Auteur: Justine Du Chazaud
Dans son arrêt Barbulescu c. Roumanie en date du 12/01/2016, la CEDH a jugé que la surveillance d’un compte de messagerie instantanée d’un salarié par son employeur ne constituait pas une violation de l’article 8 de la Convention européenne de sauvegarde des droits de l’Homme relatif au droit au respect de la vie privée et familiale, du domicile et de la correspondance.
Les faits
En l’espèce, le requérant, employé de 2004 à 2007 dans une entreprise privée en qualité d’ingénieur des ventes, utilisait pour les besoins de son travail un compte Yahoo messanger afin de pouvoir répondre aux clients de l’entreprise.

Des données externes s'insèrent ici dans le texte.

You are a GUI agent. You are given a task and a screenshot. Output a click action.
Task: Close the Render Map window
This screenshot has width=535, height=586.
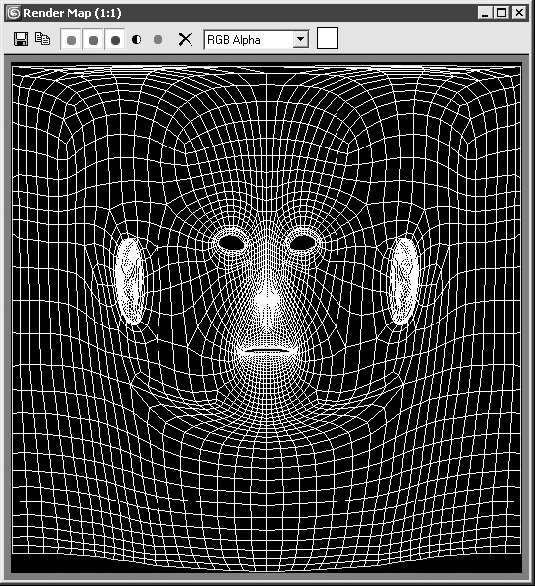[x=519, y=13]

En juillet 2007, le demandeur est informé que ses communications via Yahoo messanger avaient été surveillées par l’entreprise et que celles-ci montraient clairement qu’il avait utilisé la messagerie à des fins personnelles, et non strictement professionnelles tel que préconisé par la Charte de l’entreprise.
L’entreprise présente alors un relevé des communications de son ancien salarié, où il est clairement établi que ce dernier a utilisé l’adresse de messagerie à des fins personnelles, afin de justifier son licenciement.
La procédure
Le tribunal de première instance roumain a rejeté la plainte du requérant au motif que l’employeur s’était conformé à la procédure de licenciement qui est prévue par le Code du travail roumain, et que ce dernier avait été informé du règlement interne de la société.

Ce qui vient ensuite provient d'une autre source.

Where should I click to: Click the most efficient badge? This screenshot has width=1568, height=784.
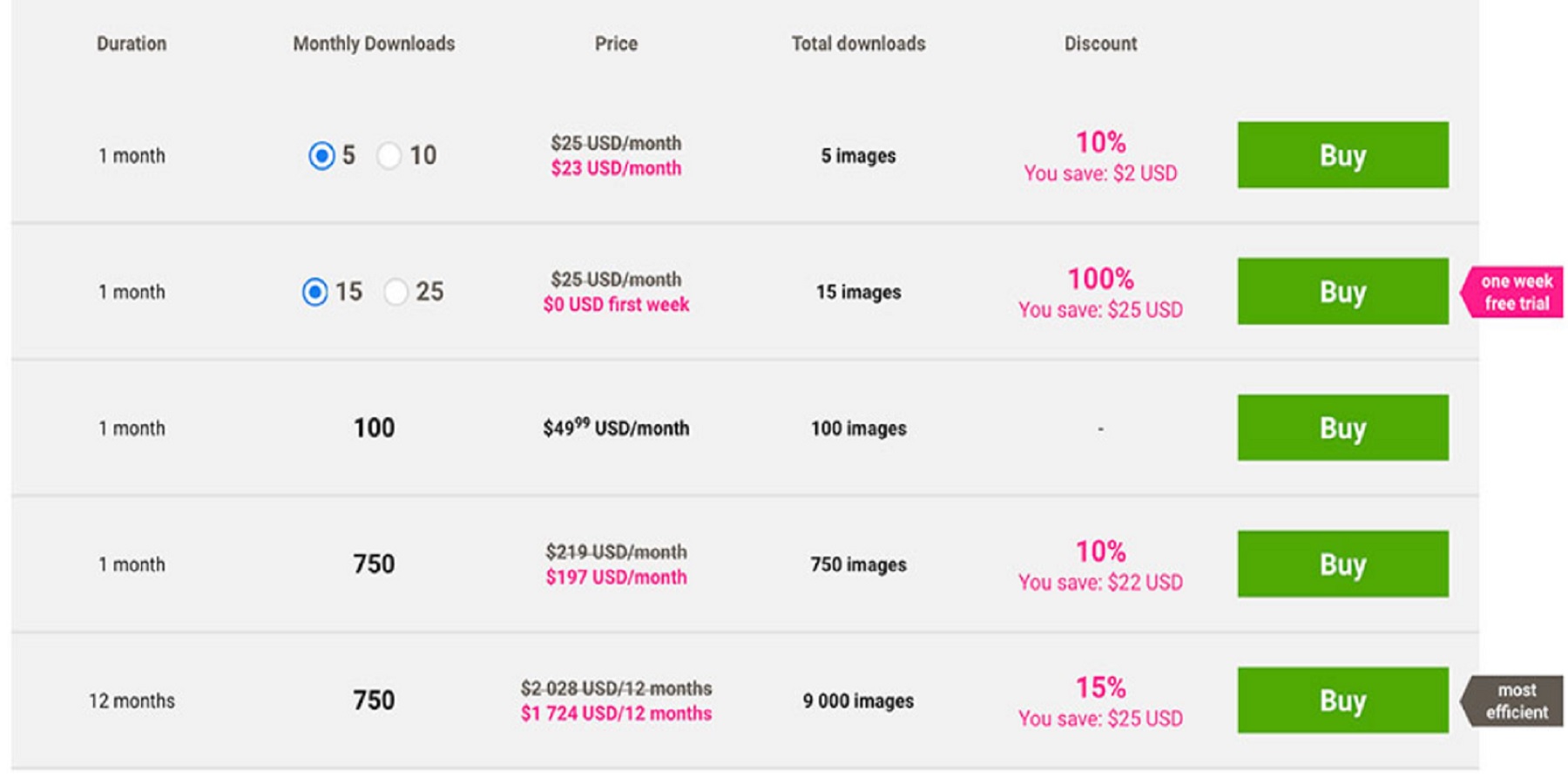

Le 17 juin 2008, la Cour d’appel déboute le demandeur en jugeant que la conduite de l’employeur avait été raisonnable et que la surveillance des communications du requérant était le seul moyen de définir si oui ou non une infraction aux règles internes de la société avait été commise.
Arguments du requérant
Le requérant soutient qu’il y a eu violation du droit à la correspondance dans la mesure où ses communications privées ont été consultées, et que ce courrier était protégé par l’article 8 de la Convention européenne des droits de l’Homme relatif au droit au respect de la vie privée
Question de droit
La surveillance par une entreprise de courriels privés envoyés à partir d’une adresse de messagerie professionnelle est-elle contraire à l’article 8 de la Conv. ESDH relatif au droit au respect de la vie privée ?
Décision de la Cour
Tout d’abord, la Cour reconnait que le fait que l’entreprise ait accédé au compte internet professionnel du requérant afin de relever ses communications suffit à mettre en jeu la « vie privée » et la « correspondance » du requérant et estime donc que l’article 8 de la Convention est applicable.
Toutefois, la Cour ne trouve pas « abusif » qu’un employeur souhaite vérifier que ses employés accomplissent leurs tâches professionnelles pendant les heures de travail.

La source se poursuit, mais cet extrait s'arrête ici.